I created a VM with this command:
lxc launch images:ubuntu/21.10/desktop ubuntu2110 --vm -c limits.cpu=4 -c limits.memory=4GiB --console=vga

Then I created an alias for that:
lxc image alias create local:ubuntu-21-10 71ba5f5629fe

And tried to create a container from it:
lxc launch local:ubuntu-21-10 ubuntu-21-10-container

But the type for that is VIRTUAL-MACHINE :confused:

Is there a way to create it as a container?
I imagine a VM uses much more space than a container, right?

Yes, create a container without the --vm and then create an alias for the container image that is downloaded. You cannot create containers from VM images.

That’s sad. :frowning:

Do you think it’s something that could be implemented?
I thought there would be a flag for that.

I would not like to have to download gigabytes again :slight_smile:

Is the other way possible, ie, create VM from local containers?

The two are pretty different. To turn a VM image into a container, we’d need to map that virtual disk, extract the main partition and then strip a whole bunch of packages from it. All of that is problematic as mapping and mounting partitions can exploit kernel bugs leading to a complete compromise of the host system. Some of that could be worked around using libguestfs but that’s really quite slow and would leave us with the next problem of knowing what to remove and how as that will depend on the exact OS and version in the image.

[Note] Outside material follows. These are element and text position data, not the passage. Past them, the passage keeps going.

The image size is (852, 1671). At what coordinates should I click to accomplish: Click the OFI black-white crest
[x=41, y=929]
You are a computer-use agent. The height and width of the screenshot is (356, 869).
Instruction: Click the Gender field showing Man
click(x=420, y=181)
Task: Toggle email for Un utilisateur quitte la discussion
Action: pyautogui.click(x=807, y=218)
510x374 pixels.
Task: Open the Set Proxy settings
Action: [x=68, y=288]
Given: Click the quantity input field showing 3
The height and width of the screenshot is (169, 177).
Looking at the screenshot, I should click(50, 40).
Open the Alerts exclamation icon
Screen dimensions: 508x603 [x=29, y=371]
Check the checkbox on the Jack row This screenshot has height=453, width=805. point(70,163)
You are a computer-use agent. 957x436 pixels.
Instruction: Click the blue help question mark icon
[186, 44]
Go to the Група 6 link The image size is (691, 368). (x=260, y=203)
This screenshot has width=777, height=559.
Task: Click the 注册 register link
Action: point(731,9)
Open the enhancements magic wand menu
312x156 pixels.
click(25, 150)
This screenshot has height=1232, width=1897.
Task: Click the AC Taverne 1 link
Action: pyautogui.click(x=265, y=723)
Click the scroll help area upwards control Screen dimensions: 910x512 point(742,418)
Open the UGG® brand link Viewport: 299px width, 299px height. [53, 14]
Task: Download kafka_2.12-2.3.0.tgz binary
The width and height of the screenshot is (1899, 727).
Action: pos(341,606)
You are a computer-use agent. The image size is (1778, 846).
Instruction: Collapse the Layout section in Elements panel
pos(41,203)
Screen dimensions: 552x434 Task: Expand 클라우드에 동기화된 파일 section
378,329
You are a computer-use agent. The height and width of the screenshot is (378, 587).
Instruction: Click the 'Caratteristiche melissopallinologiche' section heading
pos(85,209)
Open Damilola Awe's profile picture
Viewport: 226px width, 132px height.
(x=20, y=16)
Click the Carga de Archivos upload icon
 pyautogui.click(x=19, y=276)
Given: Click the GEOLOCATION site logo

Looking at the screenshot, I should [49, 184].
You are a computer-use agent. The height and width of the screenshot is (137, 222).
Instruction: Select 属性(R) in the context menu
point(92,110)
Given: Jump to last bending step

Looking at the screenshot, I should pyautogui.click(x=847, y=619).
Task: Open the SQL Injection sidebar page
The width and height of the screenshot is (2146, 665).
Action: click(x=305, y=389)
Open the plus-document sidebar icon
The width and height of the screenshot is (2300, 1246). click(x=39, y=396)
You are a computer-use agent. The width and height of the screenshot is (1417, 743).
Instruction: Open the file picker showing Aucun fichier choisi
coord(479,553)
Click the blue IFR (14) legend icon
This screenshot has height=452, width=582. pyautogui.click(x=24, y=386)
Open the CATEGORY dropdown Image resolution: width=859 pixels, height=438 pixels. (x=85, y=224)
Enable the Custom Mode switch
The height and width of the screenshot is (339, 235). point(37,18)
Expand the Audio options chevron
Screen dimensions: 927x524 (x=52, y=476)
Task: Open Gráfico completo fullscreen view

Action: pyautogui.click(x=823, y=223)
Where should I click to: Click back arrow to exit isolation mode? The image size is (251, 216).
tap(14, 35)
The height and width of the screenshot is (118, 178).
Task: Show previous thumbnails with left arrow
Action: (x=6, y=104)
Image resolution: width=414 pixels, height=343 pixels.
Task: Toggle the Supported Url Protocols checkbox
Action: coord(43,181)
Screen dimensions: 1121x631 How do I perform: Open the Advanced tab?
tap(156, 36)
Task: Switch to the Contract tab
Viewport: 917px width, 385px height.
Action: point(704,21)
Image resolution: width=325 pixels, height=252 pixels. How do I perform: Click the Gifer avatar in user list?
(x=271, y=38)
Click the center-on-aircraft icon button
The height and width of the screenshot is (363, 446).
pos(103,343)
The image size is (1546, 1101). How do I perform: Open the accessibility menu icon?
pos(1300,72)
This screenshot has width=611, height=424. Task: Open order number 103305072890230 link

The other way around is safer as we wouldn’t need to deal with a binary disk image but the rest of the issue would somewhat remain in that we’d need to figure out what to add to turn a container into a VM image, then generate a virtual disk, partition table, format the partitions, copy the data, setup a bootloader, …

LXD in general is trying to be completely agnostic of what’s going on in the instance, so having to add a lot of logic that’s OS/distro specific would go quite counter to our design goals and would massively complexify things and make them much more brittle (a simple thing like a distro changing package name in a specific version would break it).